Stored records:
====================

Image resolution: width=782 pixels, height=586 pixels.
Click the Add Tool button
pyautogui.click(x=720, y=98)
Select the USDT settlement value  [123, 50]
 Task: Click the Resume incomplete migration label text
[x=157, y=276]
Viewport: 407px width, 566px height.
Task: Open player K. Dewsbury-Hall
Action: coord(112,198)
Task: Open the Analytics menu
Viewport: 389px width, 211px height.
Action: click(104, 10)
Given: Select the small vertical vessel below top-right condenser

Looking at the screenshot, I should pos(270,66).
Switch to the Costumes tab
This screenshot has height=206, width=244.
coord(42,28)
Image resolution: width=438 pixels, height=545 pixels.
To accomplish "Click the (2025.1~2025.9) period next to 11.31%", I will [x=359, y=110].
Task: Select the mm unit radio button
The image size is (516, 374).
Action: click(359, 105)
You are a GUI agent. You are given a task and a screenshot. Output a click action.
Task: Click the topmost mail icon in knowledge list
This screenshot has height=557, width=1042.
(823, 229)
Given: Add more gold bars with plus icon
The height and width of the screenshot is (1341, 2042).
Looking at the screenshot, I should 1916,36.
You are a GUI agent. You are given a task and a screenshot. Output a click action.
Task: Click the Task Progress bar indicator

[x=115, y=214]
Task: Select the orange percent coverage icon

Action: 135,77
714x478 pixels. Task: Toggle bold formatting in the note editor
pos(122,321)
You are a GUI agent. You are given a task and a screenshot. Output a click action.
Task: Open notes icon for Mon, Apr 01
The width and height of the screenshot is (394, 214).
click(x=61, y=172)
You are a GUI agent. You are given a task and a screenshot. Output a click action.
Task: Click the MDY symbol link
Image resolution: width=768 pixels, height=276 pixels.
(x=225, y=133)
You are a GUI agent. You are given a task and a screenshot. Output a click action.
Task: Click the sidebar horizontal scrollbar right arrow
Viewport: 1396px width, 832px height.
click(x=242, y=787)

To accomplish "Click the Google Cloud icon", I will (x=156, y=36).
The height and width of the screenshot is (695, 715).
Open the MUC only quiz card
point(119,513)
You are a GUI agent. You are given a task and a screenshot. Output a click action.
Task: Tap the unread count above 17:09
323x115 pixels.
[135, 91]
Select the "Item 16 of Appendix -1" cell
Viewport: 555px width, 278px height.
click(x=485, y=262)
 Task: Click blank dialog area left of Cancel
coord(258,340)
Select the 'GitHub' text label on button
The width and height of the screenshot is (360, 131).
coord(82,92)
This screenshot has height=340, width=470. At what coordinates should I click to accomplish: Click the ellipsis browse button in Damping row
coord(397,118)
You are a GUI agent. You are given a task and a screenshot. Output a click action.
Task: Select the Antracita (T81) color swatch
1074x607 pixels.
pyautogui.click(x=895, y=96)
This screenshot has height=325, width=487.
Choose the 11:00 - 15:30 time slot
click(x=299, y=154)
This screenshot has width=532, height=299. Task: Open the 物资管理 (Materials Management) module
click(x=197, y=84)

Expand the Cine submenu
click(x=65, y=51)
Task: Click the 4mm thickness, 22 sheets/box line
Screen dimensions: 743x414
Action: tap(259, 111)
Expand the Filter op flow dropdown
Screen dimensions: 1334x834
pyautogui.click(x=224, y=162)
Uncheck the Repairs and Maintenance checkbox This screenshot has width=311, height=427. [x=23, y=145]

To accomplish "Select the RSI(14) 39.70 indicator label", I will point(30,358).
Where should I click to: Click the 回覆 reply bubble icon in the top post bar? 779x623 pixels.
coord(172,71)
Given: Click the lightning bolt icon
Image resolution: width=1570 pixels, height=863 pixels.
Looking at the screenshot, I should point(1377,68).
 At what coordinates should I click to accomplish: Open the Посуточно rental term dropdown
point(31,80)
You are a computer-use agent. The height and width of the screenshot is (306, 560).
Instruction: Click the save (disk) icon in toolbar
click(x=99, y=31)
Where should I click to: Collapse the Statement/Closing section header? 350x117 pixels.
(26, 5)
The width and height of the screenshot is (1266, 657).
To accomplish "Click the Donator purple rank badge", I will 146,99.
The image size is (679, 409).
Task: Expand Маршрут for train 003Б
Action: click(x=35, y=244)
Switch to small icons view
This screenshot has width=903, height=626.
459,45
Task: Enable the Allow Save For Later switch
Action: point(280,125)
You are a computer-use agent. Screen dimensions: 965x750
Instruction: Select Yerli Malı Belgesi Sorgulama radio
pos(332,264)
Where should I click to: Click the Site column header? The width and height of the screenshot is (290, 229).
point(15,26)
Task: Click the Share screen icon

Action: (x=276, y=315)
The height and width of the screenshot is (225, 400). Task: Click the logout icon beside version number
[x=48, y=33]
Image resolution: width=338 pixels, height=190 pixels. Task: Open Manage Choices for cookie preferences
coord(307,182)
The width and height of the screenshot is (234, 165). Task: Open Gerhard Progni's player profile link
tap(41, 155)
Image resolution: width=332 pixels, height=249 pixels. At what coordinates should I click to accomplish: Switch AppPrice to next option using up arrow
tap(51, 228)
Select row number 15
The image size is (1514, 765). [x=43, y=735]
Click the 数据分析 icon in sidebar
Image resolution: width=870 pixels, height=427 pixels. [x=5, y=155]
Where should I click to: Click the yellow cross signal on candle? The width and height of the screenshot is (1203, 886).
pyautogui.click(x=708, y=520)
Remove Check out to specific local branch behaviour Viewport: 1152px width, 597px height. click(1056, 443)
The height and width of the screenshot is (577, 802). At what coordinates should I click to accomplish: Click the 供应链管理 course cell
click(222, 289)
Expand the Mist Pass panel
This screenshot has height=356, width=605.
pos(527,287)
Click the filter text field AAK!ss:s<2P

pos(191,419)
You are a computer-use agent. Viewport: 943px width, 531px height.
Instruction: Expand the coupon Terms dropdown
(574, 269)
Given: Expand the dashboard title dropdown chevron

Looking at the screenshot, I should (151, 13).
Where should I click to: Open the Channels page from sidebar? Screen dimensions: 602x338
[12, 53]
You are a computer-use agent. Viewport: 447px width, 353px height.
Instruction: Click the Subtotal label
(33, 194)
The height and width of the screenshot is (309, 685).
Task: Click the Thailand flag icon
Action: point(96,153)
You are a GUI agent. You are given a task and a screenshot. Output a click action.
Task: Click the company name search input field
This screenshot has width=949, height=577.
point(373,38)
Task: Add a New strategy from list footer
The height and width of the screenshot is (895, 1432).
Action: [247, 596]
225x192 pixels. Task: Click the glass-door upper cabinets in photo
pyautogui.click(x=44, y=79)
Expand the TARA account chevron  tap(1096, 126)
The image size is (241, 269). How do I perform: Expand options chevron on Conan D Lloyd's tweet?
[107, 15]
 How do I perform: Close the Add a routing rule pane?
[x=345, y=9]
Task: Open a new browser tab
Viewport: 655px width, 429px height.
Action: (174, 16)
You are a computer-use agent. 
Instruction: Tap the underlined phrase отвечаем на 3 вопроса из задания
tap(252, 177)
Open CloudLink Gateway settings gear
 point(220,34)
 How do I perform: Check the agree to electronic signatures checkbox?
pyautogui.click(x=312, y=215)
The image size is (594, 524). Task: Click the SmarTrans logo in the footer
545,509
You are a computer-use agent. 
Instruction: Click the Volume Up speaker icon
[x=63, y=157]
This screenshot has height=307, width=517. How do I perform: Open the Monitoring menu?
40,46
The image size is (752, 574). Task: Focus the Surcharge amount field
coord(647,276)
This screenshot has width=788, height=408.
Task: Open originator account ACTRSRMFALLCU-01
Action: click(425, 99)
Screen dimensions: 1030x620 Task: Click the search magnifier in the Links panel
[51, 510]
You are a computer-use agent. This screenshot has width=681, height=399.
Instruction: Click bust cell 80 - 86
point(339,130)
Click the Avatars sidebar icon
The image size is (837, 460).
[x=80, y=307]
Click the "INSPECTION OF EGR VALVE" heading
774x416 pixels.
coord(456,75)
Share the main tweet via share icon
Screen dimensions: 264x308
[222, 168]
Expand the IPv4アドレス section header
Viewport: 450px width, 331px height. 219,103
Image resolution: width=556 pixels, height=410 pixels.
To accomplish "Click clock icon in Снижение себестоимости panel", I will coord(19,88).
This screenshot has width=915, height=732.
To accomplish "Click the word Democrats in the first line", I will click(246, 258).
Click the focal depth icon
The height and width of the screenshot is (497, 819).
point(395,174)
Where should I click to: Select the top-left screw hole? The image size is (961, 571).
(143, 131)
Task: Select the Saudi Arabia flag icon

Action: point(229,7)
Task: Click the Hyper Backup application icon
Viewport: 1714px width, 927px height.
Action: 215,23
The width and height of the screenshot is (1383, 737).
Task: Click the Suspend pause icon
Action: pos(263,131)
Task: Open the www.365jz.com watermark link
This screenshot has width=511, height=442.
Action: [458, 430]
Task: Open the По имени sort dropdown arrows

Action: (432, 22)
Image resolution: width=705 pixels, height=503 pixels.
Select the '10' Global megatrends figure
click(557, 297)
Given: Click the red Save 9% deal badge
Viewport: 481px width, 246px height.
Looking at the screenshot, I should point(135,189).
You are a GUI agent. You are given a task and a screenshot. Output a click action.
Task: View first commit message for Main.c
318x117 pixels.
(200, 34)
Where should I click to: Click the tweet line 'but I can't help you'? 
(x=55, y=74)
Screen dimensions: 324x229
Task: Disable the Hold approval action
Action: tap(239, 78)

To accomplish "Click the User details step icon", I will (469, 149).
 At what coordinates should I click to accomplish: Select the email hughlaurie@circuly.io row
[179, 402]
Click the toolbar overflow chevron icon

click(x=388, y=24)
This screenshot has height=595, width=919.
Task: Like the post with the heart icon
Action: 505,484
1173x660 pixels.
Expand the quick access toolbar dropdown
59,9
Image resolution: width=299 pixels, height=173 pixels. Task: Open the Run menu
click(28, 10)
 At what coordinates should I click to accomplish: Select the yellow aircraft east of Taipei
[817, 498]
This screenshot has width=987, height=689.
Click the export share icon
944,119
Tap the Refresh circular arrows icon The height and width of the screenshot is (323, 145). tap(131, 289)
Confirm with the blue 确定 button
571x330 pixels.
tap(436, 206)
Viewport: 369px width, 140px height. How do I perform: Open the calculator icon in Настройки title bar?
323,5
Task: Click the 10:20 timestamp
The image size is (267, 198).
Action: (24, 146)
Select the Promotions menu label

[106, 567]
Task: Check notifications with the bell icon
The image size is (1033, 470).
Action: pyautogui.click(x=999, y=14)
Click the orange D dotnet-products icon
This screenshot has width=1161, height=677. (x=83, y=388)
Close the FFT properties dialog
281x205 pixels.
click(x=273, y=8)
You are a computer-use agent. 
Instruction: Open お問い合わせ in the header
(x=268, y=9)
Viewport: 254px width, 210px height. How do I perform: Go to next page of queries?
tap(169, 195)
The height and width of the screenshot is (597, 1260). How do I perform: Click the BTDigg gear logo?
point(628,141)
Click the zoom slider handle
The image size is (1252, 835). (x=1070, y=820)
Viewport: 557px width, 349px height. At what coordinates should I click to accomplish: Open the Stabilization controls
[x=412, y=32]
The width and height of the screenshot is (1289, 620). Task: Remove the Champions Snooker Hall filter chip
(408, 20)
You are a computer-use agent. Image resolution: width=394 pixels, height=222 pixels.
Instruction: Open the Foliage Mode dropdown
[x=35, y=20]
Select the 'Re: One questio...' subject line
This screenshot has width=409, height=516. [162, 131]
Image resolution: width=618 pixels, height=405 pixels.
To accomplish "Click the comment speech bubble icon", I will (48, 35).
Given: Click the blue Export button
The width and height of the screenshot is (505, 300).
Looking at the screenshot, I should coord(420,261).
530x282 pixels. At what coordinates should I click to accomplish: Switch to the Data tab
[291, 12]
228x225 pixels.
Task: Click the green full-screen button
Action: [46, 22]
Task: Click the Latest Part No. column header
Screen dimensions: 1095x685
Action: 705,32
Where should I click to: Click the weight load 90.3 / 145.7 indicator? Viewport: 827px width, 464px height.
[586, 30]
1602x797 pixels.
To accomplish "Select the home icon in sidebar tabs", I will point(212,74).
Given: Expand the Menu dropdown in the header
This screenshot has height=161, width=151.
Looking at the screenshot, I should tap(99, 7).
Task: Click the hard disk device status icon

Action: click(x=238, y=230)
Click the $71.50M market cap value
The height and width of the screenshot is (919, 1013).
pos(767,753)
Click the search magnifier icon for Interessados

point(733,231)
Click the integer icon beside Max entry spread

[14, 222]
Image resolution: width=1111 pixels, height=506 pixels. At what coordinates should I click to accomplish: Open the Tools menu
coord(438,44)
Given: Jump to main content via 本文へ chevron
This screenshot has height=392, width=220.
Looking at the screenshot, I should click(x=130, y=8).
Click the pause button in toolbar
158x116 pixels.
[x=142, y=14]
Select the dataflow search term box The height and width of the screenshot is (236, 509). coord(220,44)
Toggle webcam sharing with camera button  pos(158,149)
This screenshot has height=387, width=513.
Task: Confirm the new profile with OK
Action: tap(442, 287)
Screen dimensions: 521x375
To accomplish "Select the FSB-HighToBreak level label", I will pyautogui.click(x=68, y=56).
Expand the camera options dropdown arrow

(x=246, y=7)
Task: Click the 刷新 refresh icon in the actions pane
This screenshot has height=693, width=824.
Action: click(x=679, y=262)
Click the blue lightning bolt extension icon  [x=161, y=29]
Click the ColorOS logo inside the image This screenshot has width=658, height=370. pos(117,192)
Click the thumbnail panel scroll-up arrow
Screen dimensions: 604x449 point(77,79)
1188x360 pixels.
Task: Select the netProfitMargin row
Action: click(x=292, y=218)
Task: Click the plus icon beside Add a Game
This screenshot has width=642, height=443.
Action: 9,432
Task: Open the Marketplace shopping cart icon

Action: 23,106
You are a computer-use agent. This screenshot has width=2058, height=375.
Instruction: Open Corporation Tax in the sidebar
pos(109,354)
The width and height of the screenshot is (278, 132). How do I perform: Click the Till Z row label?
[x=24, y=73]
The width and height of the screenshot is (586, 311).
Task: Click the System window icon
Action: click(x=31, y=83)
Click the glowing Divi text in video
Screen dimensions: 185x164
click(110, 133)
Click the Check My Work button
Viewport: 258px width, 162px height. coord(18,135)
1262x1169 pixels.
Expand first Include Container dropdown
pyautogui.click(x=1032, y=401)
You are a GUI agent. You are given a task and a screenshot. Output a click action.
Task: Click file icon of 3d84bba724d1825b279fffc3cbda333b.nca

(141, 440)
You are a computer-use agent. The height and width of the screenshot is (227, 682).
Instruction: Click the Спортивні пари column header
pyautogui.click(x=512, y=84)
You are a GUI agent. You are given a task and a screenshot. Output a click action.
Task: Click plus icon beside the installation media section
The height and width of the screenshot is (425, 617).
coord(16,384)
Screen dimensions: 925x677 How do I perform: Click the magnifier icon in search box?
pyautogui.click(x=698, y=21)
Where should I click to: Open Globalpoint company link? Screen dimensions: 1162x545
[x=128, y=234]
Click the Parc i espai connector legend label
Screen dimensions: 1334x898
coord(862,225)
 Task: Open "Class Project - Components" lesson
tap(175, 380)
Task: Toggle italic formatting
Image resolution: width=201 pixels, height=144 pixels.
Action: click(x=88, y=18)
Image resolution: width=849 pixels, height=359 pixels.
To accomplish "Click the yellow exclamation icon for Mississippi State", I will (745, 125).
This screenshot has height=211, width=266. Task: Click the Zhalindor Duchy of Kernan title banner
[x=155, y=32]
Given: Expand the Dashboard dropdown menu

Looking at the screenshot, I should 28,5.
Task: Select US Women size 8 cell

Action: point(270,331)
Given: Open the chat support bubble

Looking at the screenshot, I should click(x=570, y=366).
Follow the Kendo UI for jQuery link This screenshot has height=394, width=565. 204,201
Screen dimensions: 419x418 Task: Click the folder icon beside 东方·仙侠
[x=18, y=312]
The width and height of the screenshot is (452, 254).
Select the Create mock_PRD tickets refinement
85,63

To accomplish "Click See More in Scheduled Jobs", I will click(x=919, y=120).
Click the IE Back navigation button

====================

Problem to work on: Output the lines above exactly, but only those between the line holding "This screenshot has width=987, height=689." and the line holding "Task: Check notifications with the bell icon", inclusive.

Answer box:
This screenshot has width=987, height=689.
Click the export share icon
944,119
Tap the Refresh circular arrows icon The height and width of the screenshot is (323, 145). tap(131, 289)
Confirm with the blue 确定 button
571x330 pixels.
tap(436, 206)
Viewport: 369px width, 140px height. How do I perform: Open the calculator icon in Настройки title bar?
323,5
Task: Click the 10:20 timestamp
The image size is (267, 198).
Action: (24, 146)
Select the Promotions menu label

[106, 567]
Task: Check notifications with the bell icon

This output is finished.